I think that I am quoting the hon. Gentleman correctly—he was quoting somebody else; they were not his words—in saying that the allegation is that this is all about speed and political benefit at the expense of quality. I think I captured the quote correctly. There is no political benefit at all; the benefit is providing homes to thousands of people who otherwise would not have them. There absolutely is a debate to be had about quantity versus quality. I suspect that that is an ongoing debate in housing policy, but it is worth putting it on the record that there is no political benefit to the policy. The Government are trying to drive up the supply of housing in this country to meet the urgent pressing need for extra homes. That is what the policy is about.
The hon. Member for City of Durham gave some terrible examples she had seen of how the policy had been misused. As Constituency MPs, we all see examples of where people have gone ahead and done things without getting planning, and the enforcement system has not picked it up, and we also see examples of developments that planners have approved that are of appalling quality. Even if we lived in a world where every single change to any building, however de minimis, had to go through a formal planning process and acquire planning permission, that would not be a guarantee of quality, and we should not pretend that it would be.

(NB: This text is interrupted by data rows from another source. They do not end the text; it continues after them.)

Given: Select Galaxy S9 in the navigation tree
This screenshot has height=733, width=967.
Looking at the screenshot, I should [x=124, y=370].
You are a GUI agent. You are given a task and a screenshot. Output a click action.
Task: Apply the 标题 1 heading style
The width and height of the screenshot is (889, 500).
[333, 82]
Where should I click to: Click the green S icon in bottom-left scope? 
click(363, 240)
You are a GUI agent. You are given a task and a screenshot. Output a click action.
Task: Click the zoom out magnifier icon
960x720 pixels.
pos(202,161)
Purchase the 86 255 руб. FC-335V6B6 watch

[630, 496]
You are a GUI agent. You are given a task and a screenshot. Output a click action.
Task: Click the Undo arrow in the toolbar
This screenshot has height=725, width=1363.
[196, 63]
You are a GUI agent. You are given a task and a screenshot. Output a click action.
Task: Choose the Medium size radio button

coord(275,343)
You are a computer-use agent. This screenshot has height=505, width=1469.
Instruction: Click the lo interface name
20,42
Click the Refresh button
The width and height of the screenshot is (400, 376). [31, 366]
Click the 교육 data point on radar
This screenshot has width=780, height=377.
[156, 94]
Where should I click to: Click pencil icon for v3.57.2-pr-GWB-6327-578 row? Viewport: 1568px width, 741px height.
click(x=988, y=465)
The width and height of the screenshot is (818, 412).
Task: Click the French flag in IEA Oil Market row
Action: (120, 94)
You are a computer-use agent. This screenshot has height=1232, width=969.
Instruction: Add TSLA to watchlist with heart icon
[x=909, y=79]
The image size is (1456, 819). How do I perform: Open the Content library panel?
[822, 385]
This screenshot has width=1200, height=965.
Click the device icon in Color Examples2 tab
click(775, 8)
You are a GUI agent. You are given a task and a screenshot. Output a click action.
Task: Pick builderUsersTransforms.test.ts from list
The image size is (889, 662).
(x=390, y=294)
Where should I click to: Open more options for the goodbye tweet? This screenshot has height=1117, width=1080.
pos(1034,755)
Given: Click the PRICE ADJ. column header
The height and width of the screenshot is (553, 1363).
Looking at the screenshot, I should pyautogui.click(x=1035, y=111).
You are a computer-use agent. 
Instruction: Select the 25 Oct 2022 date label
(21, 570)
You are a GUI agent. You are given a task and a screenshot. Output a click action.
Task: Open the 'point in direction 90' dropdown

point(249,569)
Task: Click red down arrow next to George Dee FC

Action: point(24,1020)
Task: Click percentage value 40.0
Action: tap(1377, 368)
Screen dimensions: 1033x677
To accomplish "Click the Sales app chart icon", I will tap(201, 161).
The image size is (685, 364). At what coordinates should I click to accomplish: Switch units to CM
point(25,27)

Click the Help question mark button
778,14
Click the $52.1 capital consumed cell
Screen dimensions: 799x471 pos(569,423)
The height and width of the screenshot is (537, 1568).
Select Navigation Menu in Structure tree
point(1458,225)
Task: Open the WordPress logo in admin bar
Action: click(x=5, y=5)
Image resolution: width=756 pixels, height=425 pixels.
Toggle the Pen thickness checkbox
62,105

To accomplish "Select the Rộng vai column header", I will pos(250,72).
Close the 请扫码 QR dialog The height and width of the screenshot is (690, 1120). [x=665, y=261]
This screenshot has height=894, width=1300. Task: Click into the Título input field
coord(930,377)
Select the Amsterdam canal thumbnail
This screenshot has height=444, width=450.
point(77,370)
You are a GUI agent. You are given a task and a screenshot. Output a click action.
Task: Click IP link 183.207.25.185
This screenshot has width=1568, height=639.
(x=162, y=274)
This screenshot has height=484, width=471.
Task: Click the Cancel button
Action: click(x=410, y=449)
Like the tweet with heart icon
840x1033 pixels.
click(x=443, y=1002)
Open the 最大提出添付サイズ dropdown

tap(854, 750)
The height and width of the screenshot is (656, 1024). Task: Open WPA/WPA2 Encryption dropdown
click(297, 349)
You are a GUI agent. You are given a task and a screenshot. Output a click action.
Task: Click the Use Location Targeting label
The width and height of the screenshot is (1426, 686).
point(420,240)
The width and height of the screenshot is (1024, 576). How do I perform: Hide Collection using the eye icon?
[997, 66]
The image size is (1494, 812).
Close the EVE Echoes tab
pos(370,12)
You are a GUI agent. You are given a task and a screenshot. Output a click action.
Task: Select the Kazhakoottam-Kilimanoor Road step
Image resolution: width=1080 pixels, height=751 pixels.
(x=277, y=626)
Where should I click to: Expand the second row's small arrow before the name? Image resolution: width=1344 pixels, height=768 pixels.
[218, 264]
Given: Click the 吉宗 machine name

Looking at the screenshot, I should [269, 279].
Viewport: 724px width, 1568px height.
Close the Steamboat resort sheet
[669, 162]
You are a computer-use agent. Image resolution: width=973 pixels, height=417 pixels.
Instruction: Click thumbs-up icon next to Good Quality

Ultimately, the argument is about the extent to which members of the Committee believe there is an urgent need to build more homes in this country. I have touched on this before, but several issues have been raised in this debate on planning conditions and permitted development. The hon. Member for Bassetlaw was speaking on Second Reading on the duty to co-operate, but despite the Opposition’s rhetoric, saying that they recognise the urgent need for more homes in this country, they oppose policies that help deliver those crucial homes.
Rather than re-run the argument of principle, I make one point on the wording of the new clause. When we came to clause 8, despite our differences on the principle of permitted development, there was agreement that it was a good clause because it would ensure that data were available not only to the Government but to all of us, to enable us to assess whether the policy was a good policy. The new clause would require a review of the policy before the Government could commence the provisions of the legislation—before we have the data we all agreed were crucial. The hon. Member for City of Durham was nodding gently as I made that point.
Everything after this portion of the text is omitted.